D’autre part, les procédures de divorce à l’amiable se verront simplifiées avec la nouvelle réforme, dans la mesure où le divorce à l’amiable ne devra plus nécessairement faire l’objet d’une procédure en justice, et pourra être acté à travers la signature d’un contrat.

Contrairement à ce que prévoit la législation actuelle, les femmes ne risquent plus de se faire confisquer la garde de leurs enfants en cas de remariage

Le travail domestique des épouses ayant trait à l’entretien du foyer et de la famille, jusque-là invisibilisé, sera pris en compte dans le calcul des biens acquis pendant le mariage. Cette mesure permettra notamment de protéger les femmes au foyer, dont la sécurité financière se voit menacée après un divorce.

Concernant la garde et la tutelle des enfants, il s’agit d’un droit acquis par les deux parents qui n’est pas en principe remis en question après le divorce. Ainsi, contrairement à ce que prévoit la législation actuelle, les femmes ne risquent plus de se faire confisquer la garde de leurs enfants en cas de remariage, et la tutelle des enfants est partagée entre les deux époux pendant le mariage, et le cas échéant, après un divorce.

Vers une meilleure protection des héritières

Si la question de l’égalité successorale, telle que revendiquée par la société civile, n’a pas été retenue dans les arbitrages, la réforme introduit tout de même des ajustements visant à mieux protéger les héritières.

Ainsi, le domicile conjugal est désormais exclu de l’héritage afin de garantir aux veuves le droit de rester dans leur foyer après le décès de leur époux. Cette mesure vise à éviter les situations où les femmes se retrouvent contraintes de quitter leur domicile à la mort de leur époux, comme cela a souvent pu être le cas avec les règles successorales actuelles.

Par ailleurs, la réforme permettra aux filles héritières, même mineures, de recevoir des donations du vivant de leurs parents – dans des conditions plus élargies que le permet la législation en vigueur -, leur assurant ainsi une meilleure sécurité financière.
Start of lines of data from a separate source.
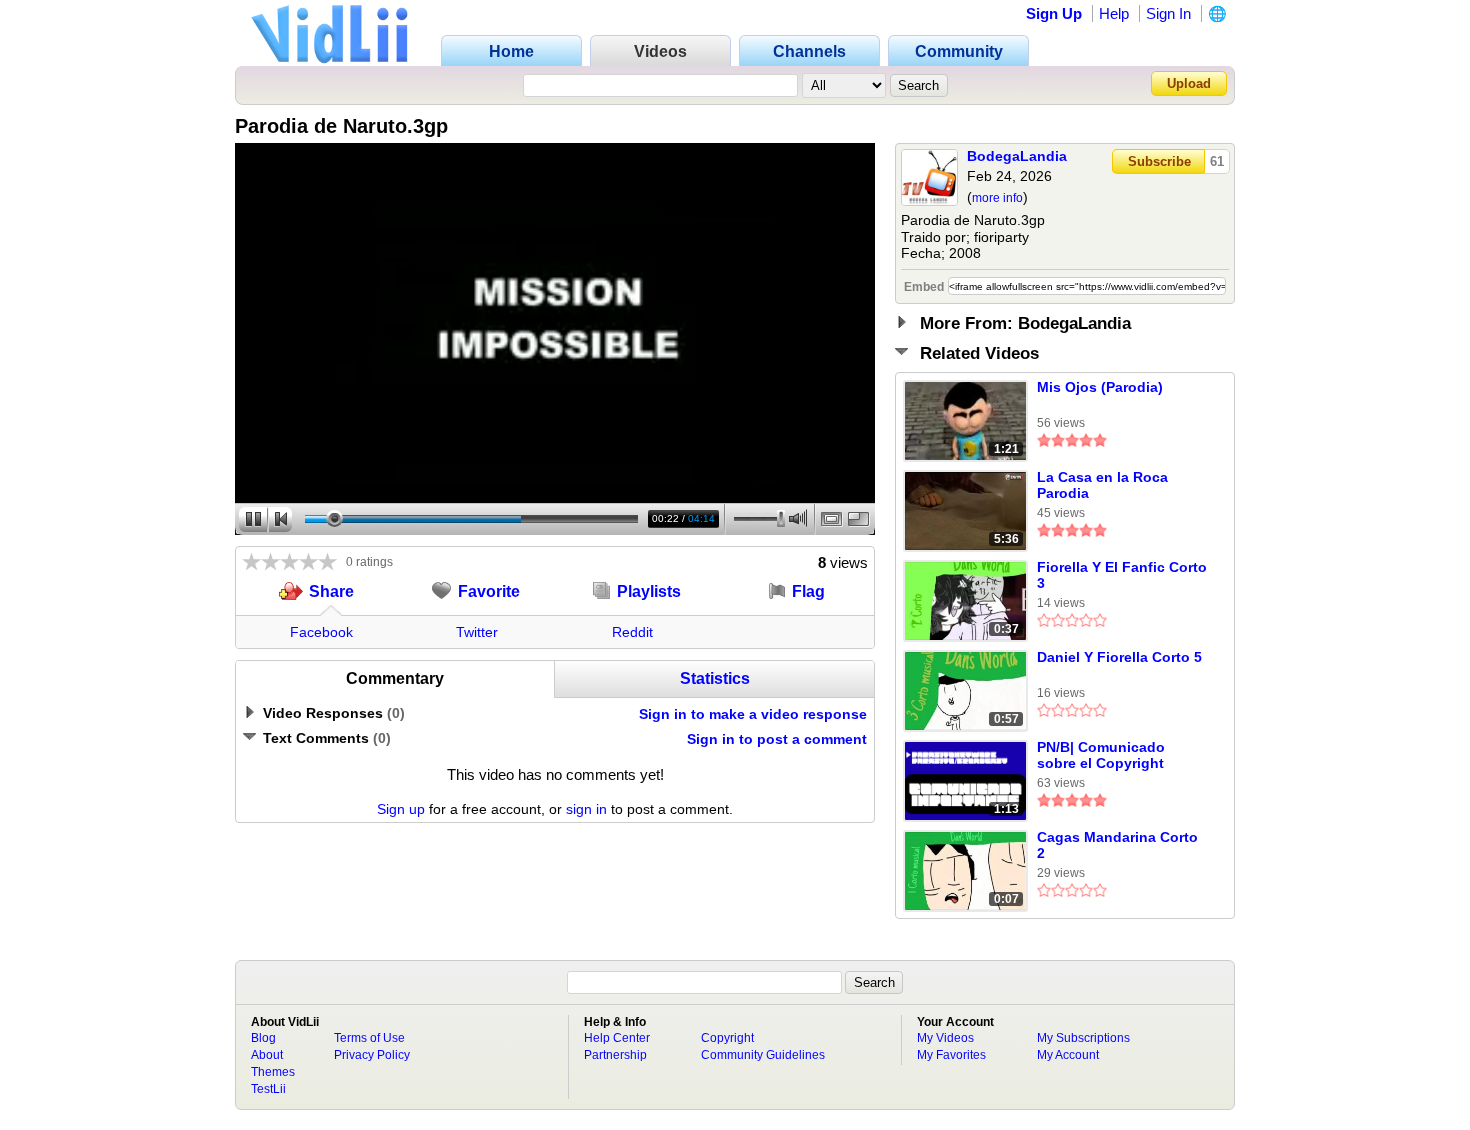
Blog (263, 1038)
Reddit (632, 632)
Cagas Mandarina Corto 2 (1117, 845)
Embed (924, 287)
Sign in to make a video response (753, 714)
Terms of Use (369, 1038)
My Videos (945, 1038)
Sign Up (1054, 13)
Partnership (615, 1055)
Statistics (715, 678)
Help (1114, 13)
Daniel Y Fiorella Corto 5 (1119, 657)
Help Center (617, 1038)
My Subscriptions (1083, 1038)
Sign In (1168, 13)
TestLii (268, 1089)
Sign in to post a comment (777, 739)
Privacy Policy (372, 1055)
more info (997, 198)
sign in (586, 809)
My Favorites (951, 1055)
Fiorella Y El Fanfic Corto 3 (1122, 575)
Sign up (401, 809)
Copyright (727, 1038)
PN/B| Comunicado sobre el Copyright (1101, 755)
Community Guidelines (763, 1055)
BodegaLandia (1017, 156)
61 (1217, 161)
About (267, 1055)
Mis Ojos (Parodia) (1100, 387)
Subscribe (1159, 161)
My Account (1068, 1055)
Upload (1189, 83)
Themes (273, 1072)
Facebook (321, 632)
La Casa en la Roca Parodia (1102, 485)
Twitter (477, 632)
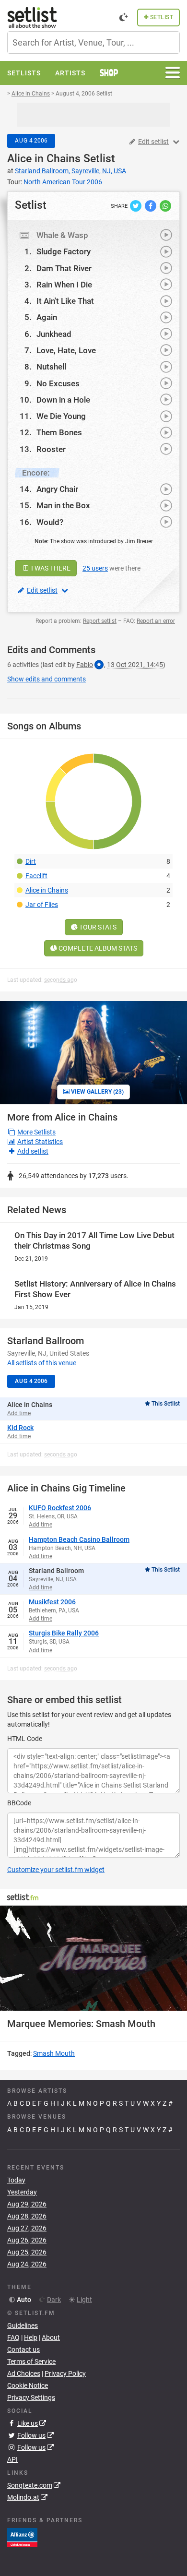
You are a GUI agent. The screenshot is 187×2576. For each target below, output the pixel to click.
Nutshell (51, 366)
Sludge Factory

Cette disposition constitue une alternative partielle au maintien de la règle du taâssib, qui empêche les filles sans frère d’hériter pleinement des biens familiaux.

De plus, pour les conjoints de religions différentes et les enfants adoptés sous le régime de la kafala, la transmission de patrimoine pourra être facilitée par le mécanisme du don, offrant ainsi une souplesse dans la gestion de la succession. Plusieurs de ces dispositions doivent encore être précisées et dévoilées après la rédaction du projet de loi, qui est actuellement en cours.